Gore is, of course, a smart man. But he is not the first smart man to run for president. What makes his conduct unusual is that most of these smart men have managed to rely on staff people they trust to write speeches, reduce policy determinations to specific positions, prepare media spots, clip papers, and handle travel schedules for themselves and assorted surrogates. They do this so they can concentrate on tasks to which most candidates are uniquely suited: developing broad themes, presenting them effectively to critical constituencies, meeting key opinion-makers face-to-face, and making the sort of do-or-die decisions under deadline pressure that confront the typical campaign.
When you immerse yourself in minutiae as Gore did in 1988 and as he appears to be doing today, you tend to lose focus, to react to too many things because you insulate yourself from none of them, to split the difference between competing advisers rather than give your top lieutenants the authority to bring discipline and cohesion to your effort. This in turn leads to sharp changes in style and substance, to perilous inconsistencies, to charges of political opportunism, or, in Andrew Jackson's words, of "electioneering for selfish purposes."

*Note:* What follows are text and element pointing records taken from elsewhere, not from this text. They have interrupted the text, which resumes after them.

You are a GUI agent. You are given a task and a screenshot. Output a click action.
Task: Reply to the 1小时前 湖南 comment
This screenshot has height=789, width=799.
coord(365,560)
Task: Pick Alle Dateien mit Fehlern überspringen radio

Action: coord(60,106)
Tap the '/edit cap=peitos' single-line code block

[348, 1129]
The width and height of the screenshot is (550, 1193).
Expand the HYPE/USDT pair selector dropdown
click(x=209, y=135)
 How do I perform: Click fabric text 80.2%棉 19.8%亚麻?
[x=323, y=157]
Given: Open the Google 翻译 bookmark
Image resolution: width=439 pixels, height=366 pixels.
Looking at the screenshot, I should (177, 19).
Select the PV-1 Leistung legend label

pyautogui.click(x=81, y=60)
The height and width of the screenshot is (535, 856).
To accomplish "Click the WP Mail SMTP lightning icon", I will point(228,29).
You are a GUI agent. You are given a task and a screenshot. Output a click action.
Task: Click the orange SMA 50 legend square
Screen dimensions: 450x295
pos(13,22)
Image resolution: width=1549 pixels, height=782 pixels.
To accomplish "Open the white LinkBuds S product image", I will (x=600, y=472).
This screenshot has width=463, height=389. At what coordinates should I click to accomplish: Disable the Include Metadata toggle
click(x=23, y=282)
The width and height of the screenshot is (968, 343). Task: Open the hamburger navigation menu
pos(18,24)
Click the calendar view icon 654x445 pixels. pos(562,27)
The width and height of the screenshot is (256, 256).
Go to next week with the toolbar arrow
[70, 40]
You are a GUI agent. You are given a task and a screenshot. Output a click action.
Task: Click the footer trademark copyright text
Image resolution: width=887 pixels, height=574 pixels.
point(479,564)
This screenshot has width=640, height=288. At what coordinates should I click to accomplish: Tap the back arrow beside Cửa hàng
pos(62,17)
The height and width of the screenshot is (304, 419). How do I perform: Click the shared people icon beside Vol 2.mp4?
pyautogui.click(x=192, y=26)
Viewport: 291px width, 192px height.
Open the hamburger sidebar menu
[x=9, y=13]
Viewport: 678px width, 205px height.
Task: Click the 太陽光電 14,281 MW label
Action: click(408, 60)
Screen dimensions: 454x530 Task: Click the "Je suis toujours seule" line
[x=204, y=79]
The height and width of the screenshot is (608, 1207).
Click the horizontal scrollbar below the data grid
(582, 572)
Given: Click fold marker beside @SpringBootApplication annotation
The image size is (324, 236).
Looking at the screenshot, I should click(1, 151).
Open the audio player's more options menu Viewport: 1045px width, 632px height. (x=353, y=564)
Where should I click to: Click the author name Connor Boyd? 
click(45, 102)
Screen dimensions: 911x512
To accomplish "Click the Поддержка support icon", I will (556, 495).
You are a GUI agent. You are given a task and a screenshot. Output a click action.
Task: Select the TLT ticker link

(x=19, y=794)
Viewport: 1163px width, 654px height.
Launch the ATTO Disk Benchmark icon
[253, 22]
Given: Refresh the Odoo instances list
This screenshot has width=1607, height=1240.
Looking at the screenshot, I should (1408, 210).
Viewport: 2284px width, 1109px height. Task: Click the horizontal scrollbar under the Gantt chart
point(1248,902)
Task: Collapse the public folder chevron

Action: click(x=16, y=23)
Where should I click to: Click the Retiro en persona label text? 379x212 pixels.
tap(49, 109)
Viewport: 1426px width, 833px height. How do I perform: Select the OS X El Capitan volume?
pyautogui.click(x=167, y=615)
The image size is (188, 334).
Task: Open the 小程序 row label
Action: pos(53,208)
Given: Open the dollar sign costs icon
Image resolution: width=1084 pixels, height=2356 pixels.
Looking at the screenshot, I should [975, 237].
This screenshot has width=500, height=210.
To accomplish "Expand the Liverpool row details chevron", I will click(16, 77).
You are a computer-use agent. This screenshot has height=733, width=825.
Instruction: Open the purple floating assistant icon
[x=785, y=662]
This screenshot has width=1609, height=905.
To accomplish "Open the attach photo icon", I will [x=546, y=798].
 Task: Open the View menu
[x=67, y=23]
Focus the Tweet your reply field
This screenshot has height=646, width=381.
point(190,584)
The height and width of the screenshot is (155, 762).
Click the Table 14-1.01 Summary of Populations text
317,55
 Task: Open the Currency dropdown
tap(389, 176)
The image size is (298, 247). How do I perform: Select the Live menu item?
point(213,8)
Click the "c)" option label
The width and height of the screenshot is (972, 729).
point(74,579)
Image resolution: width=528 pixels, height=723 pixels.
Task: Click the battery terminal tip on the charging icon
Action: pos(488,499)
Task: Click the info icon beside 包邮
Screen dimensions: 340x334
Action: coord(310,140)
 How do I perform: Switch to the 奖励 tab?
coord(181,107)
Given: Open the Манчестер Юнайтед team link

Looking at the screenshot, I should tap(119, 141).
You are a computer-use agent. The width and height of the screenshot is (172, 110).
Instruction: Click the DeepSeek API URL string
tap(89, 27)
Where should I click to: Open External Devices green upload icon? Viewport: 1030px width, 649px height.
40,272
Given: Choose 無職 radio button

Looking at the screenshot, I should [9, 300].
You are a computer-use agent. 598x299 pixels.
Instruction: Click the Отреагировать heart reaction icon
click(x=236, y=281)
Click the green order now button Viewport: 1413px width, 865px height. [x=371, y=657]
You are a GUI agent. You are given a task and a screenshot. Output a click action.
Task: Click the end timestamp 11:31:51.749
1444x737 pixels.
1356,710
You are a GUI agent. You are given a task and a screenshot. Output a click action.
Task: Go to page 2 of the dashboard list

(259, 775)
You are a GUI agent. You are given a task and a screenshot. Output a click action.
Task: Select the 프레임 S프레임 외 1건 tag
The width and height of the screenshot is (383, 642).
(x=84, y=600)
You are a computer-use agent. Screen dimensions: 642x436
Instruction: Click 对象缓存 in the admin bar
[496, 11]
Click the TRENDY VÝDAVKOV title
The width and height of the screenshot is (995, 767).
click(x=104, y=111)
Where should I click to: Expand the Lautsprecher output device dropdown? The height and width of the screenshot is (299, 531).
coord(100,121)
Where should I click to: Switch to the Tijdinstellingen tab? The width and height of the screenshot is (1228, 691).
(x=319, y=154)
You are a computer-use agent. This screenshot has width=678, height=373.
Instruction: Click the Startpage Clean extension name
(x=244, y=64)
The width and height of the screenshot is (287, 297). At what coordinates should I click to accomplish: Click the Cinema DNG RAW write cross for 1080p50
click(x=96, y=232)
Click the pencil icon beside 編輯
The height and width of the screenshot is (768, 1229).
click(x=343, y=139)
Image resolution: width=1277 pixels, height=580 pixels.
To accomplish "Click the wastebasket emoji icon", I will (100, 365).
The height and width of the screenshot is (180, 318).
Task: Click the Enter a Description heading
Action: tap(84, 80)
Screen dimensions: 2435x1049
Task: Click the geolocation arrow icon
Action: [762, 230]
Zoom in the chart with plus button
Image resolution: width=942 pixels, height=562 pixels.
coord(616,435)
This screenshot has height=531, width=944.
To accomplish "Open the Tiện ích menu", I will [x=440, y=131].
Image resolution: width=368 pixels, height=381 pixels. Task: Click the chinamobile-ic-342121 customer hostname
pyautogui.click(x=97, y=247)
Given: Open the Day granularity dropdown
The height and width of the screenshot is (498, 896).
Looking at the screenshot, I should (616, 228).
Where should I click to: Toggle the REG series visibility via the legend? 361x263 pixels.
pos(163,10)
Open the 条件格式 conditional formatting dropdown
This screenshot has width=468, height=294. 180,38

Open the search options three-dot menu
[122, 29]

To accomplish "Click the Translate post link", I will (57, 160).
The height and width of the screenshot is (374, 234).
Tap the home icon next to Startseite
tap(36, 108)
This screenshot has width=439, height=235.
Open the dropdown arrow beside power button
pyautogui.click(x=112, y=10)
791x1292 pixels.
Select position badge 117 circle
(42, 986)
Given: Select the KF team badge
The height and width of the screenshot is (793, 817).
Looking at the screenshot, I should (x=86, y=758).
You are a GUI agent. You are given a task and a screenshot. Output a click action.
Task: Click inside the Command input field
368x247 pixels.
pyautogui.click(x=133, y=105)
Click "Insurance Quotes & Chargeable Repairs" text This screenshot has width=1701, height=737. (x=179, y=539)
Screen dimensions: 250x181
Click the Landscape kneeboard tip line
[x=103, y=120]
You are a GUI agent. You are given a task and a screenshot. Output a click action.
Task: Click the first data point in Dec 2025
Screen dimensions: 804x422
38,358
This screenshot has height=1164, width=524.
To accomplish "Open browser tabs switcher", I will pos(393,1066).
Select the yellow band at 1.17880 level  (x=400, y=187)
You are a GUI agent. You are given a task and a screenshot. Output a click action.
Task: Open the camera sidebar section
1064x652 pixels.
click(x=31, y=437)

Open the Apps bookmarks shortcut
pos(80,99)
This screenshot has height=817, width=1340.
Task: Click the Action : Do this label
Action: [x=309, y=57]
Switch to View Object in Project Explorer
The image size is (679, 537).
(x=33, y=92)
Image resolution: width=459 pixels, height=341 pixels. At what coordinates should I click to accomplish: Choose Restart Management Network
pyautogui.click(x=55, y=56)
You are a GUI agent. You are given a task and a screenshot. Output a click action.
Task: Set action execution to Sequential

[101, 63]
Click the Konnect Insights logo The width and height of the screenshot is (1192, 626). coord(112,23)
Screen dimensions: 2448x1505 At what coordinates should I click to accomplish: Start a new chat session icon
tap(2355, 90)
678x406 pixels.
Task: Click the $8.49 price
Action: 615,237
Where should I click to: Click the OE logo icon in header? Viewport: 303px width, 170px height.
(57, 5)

Gore's 1988 campaign was a case study in political U-turns. When he delivered his formal declaration of candidacy from the steps of the courthouse in Carthage, Tenn., he seemed to be flagging the ozone layer and global warming as critical issues in his campaign. Then, with the Super Tuesday primaries in the South in mind, he became the son of Old Dixie, a defense-minded, tough old dirt farmer who could restore his party's traditional base. Next it was the guy in the flannel shirt hitting themes of interest to rank-and-file working people. Then it was on to New York and the anti-Jesse Jackson, pro-Israel campaign.